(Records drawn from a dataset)
---

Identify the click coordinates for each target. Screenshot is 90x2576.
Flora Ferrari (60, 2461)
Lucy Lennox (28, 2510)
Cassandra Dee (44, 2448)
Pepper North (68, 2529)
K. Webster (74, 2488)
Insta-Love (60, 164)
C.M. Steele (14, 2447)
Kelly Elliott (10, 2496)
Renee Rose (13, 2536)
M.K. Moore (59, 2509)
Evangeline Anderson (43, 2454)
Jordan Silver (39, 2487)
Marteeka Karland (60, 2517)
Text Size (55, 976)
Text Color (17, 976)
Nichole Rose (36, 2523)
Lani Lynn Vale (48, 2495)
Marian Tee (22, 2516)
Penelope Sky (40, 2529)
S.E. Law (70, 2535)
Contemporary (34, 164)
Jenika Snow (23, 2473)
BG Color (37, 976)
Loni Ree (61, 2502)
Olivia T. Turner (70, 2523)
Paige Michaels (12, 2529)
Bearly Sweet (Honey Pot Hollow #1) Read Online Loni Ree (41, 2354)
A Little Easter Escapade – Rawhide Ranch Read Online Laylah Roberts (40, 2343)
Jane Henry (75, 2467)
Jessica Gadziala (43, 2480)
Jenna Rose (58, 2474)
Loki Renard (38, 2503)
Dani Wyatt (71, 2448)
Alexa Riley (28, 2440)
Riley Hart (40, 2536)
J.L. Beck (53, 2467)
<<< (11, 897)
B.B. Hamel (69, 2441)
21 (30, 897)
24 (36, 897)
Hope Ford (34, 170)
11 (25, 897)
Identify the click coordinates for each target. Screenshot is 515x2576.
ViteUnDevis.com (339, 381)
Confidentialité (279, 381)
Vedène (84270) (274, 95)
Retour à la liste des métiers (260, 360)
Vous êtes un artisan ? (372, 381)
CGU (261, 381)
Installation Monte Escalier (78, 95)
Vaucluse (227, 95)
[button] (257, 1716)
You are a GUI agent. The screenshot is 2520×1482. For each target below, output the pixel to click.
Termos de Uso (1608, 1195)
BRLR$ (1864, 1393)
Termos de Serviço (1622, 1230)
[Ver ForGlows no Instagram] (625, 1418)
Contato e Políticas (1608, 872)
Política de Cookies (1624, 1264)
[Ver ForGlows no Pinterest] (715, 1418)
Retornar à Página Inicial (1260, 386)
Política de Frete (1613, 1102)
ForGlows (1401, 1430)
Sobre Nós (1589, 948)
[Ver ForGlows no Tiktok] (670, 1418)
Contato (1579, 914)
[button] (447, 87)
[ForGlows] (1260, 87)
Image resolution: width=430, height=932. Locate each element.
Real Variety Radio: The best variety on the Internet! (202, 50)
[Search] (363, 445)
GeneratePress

---

Look above for the line with "Evangeline Anderson (43, 2454)" and the line with "[button] (257, 1716)"; transcribe both and all lines in between, exactly, and nothing else.

RESPONSE TO THIS EXERCISE:
Evangeline Anderson (43, 2454)
Jordan Silver (39, 2487)
Marteeka Karland (60, 2517)
Text Size (55, 976)
Text Color (17, 976)
Nichole Rose (36, 2523)
Lani Lynn Vale (48, 2495)
Marian Tee (22, 2516)
Penelope Sky (40, 2529)
S.E. Law (70, 2535)
Contemporary (34, 164)
Jenika Snow (23, 2473)
BG Color (37, 976)
Loni Ree (61, 2502)
Olivia T. Turner (70, 2523)
Paige Michaels (12, 2529)
Bearly Sweet (Honey Pot Hollow #1) Read Online Loni Ree (41, 2354)
A Little Easter Escapade – Rawhide Ranch Read Online Laylah Roberts (40, 2343)
Jane Henry (75, 2467)
Jessica Gadziala (43, 2480)
Jenna Rose (58, 2474)
Loki Renard (38, 2503)
Dani Wyatt (71, 2448)
Alexa Riley (28, 2440)
Riley Hart (40, 2536)
J.L. Beck (53, 2467)
<<< (11, 897)
B.B. Hamel (69, 2441)
21 (30, 897)
24 (36, 897)
Hope Ford (34, 170)
11 (25, 897)
Identify the click coordinates for each target. Screenshot is 515x2576.
ViteUnDevis.com (339, 381)
Confidentialité (279, 381)
Vedène (84270) (274, 95)
Retour à la liste des métiers (260, 360)
Vous êtes un artisan ? (372, 381)
CGU (261, 381)
Installation Monte Escalier (78, 95)
Vaucluse (227, 95)
[button] (257, 1716)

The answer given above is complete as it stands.